UK biomass subsidies undermining efforts to stop global warming, report warns
UK government biomass subsidies are undermining efforts to tackle climate change, a new report has warned.
Biomass energy generation, which typically involves burning wood pellets, creates more CO2 per megawatt-hour of energy than burning fossil fuels when considering the full chain from fuel production to electricity generation, the paper by the free market think tank the Institute of Economic Affairs (IEA) said.
However, biomass smokestack emissions are officially credited to the country where the trees are grown, primarily the United States and Canada.

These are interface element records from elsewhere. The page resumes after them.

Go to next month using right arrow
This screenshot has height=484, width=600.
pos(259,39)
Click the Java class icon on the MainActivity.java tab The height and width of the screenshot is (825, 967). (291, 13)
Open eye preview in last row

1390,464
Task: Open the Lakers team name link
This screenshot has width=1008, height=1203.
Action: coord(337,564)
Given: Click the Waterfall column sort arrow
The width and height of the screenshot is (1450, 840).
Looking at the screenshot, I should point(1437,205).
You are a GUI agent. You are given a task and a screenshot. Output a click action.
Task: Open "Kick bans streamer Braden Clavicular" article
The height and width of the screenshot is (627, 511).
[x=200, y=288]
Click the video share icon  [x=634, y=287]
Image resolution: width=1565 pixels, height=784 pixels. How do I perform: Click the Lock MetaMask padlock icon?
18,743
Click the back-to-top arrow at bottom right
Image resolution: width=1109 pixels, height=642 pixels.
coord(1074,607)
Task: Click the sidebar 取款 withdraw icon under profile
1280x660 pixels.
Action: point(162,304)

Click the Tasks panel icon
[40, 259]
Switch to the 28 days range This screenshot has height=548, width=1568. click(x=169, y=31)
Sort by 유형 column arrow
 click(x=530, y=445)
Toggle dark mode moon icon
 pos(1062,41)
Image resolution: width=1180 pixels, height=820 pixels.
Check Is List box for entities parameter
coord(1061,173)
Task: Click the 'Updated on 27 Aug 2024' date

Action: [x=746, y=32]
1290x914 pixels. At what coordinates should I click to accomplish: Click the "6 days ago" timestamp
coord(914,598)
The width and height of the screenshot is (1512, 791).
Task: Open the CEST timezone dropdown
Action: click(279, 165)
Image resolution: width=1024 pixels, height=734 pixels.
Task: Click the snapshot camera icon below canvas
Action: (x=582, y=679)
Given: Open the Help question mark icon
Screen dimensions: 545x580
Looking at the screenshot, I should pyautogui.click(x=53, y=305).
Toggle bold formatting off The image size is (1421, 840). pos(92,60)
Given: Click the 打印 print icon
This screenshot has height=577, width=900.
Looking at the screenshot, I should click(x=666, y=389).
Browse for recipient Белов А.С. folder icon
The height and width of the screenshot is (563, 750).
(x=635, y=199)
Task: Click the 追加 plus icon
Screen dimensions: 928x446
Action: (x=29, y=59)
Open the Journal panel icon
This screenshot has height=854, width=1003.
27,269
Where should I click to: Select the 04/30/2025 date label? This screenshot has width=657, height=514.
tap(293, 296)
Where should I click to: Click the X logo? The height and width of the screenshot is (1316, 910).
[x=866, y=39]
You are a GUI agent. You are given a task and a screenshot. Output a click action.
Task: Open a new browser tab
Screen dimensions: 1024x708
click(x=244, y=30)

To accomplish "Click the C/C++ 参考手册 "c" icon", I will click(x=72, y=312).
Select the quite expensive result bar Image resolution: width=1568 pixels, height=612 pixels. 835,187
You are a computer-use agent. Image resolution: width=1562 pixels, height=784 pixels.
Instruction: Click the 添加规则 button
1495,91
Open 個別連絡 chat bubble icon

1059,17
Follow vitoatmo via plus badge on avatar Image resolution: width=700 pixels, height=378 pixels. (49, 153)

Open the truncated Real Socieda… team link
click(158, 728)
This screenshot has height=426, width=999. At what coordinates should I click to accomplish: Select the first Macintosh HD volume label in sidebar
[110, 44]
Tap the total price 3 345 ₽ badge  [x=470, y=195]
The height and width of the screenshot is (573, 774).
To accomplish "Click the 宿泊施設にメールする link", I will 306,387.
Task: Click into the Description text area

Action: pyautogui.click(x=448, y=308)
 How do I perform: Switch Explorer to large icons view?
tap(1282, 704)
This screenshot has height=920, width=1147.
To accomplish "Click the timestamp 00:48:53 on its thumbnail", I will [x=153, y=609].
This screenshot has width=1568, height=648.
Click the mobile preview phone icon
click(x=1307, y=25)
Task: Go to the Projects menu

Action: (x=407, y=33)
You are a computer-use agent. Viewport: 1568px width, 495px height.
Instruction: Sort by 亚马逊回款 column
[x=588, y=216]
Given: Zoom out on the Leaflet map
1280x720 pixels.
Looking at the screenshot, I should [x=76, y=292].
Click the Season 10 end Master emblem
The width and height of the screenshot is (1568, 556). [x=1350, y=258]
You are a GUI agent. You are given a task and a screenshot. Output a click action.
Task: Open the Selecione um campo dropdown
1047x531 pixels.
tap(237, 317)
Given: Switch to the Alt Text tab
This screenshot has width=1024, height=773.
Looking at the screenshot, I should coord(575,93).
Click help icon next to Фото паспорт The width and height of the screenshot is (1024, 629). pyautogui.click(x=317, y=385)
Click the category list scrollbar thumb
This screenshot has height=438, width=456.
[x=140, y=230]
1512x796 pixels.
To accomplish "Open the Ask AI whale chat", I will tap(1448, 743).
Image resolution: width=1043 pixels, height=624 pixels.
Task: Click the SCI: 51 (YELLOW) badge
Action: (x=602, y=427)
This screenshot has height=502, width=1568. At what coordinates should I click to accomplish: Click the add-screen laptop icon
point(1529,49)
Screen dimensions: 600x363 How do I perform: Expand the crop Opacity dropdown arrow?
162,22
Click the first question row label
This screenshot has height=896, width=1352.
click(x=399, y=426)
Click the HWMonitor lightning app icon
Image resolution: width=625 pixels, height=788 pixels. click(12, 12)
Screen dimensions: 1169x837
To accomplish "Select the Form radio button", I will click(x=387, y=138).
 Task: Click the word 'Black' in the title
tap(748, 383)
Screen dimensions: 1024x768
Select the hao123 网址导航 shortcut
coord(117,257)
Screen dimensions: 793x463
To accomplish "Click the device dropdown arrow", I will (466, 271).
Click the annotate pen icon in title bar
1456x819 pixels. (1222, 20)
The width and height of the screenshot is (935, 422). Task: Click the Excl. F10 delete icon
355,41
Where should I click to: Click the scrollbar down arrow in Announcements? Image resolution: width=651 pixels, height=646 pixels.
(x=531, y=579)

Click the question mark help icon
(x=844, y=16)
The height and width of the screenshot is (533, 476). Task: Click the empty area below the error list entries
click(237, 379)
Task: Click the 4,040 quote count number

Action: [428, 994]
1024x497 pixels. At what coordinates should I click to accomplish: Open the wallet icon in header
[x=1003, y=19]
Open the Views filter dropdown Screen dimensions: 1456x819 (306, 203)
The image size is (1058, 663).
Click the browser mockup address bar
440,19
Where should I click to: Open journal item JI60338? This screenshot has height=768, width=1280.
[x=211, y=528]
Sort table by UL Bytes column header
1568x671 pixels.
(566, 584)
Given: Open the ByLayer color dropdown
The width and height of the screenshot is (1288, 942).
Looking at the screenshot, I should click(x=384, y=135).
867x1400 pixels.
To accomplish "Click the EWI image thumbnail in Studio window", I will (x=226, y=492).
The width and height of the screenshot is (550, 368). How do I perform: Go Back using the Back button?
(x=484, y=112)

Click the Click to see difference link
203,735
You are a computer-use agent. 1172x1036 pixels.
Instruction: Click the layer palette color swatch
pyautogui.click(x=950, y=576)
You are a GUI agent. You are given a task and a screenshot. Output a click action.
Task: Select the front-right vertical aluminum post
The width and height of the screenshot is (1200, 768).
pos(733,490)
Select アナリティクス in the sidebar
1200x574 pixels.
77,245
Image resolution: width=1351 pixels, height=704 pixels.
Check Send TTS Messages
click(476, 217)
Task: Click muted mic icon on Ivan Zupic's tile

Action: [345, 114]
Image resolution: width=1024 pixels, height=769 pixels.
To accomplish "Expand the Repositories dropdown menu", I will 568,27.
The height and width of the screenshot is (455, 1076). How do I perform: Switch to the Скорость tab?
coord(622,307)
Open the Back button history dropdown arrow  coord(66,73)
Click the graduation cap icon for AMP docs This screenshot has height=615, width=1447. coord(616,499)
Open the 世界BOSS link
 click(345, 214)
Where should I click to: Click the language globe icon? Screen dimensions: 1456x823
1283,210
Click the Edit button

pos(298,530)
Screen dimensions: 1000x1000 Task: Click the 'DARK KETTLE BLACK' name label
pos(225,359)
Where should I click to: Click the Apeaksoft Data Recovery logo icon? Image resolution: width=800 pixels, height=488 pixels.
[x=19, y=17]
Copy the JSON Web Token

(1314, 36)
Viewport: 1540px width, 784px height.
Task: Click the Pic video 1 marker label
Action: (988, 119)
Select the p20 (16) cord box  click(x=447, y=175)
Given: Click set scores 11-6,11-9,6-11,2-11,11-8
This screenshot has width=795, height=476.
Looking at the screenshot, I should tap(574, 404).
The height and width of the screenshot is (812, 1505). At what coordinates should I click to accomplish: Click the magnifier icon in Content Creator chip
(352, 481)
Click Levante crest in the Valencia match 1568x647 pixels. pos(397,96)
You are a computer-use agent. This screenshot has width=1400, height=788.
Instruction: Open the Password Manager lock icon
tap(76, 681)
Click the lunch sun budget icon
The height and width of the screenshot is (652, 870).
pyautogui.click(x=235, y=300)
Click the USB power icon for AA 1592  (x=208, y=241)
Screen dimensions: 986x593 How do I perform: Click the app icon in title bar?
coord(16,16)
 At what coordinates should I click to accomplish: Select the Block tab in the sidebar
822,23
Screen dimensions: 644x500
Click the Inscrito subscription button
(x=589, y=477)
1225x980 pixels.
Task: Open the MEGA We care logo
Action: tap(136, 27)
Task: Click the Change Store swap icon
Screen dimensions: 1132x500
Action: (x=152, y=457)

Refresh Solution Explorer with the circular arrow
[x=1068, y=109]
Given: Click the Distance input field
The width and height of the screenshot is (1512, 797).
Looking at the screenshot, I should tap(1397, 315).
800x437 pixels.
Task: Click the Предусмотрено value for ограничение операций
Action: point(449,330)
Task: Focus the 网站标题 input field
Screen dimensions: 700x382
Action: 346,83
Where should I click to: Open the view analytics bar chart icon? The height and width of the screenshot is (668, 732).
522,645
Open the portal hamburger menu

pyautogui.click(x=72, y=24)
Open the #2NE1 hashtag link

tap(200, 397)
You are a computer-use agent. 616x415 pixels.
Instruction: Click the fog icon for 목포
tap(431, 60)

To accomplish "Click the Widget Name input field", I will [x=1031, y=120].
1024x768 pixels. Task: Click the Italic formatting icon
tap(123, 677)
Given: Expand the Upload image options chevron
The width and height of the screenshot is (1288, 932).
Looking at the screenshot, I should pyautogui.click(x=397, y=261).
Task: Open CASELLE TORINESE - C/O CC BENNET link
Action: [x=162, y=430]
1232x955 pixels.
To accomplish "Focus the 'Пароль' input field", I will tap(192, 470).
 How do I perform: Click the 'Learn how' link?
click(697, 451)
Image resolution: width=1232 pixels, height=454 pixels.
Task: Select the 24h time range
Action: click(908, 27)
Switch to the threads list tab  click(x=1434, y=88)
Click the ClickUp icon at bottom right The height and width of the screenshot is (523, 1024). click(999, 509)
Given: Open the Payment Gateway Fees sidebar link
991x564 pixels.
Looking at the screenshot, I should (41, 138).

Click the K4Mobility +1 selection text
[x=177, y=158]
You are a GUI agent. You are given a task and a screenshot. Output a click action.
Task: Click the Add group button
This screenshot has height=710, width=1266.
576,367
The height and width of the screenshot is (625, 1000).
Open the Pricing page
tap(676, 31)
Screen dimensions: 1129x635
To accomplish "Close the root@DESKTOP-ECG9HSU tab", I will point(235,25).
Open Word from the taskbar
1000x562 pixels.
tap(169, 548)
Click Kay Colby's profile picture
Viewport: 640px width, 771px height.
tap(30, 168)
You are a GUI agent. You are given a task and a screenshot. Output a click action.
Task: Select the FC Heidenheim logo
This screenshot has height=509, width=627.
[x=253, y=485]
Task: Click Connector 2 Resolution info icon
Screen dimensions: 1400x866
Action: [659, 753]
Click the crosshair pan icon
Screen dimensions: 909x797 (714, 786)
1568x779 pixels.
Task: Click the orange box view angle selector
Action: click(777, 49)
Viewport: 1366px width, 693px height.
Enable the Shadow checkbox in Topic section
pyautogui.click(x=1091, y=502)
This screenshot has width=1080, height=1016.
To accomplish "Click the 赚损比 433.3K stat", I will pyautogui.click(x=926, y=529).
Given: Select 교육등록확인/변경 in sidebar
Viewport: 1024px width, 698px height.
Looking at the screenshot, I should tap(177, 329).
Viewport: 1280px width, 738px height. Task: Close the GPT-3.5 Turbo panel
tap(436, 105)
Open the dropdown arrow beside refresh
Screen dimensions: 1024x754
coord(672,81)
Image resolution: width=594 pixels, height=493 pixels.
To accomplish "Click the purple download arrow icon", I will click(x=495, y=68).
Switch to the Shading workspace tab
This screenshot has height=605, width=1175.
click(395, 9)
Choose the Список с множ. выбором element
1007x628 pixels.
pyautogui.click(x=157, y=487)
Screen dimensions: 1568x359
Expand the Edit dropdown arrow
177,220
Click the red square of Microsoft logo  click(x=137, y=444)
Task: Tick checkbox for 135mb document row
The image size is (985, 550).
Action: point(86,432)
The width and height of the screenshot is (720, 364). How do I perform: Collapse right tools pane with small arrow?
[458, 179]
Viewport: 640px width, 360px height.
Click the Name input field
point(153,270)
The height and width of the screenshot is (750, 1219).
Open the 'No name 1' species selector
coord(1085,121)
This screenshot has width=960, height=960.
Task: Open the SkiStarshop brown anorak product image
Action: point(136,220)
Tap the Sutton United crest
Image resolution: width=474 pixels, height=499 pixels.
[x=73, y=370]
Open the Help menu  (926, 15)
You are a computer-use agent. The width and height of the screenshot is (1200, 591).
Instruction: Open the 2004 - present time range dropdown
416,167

This means wood burning is officially considered ‘zero carbon’ in the United Kingdom and attracts large taxpayer subsidies.
Many UK companies have sought to take advantage of the loophole in recent years by swapping out coal generation for biomass, requiring millions of tonnes of imported wood pellets.
The most famous of these is Drax, which operates the UK’s highest-polluting facility and has repeatedly come under fire for not recognising the damage of its biomass practices.
Just this week, the company received the first stage of approval from the government to build a carbon capture facility in an attempt to offset these emissions, a build that could cost the taxpayer billions in the coming years.
The IEA’s report comes on the same day that a government consultation will begin to potentially grant the company a potential £4bn biomass contract extension to 2030.
“Government subsidies must end,” said Sir Peter Bottomley, MP for Worthing West who endorsed the IEA research.
“Burning wood for energy will make global warming worse for decades to come and anyone who claims biomass at-scale can be ‘renewable’ is ignorant at best, fraudulent at worst,” he said.
Christopher Snowden, the report’s author and IEA chief of lifestyle economics, added: “Current carbon accounting practices create perverse incentives and allow governments to boast about reductions in carbon dioxide emissions that only exist on paper
“It is difficult to imagine the British government permitting, let alone subsidising, the incineration of imported wood chips to generate electricity if the emissions were counted on its own balance sheet.”
The IEA report argued natural gas was a greener and cheaper alternative to biomass in the short term and nuclear in the long term.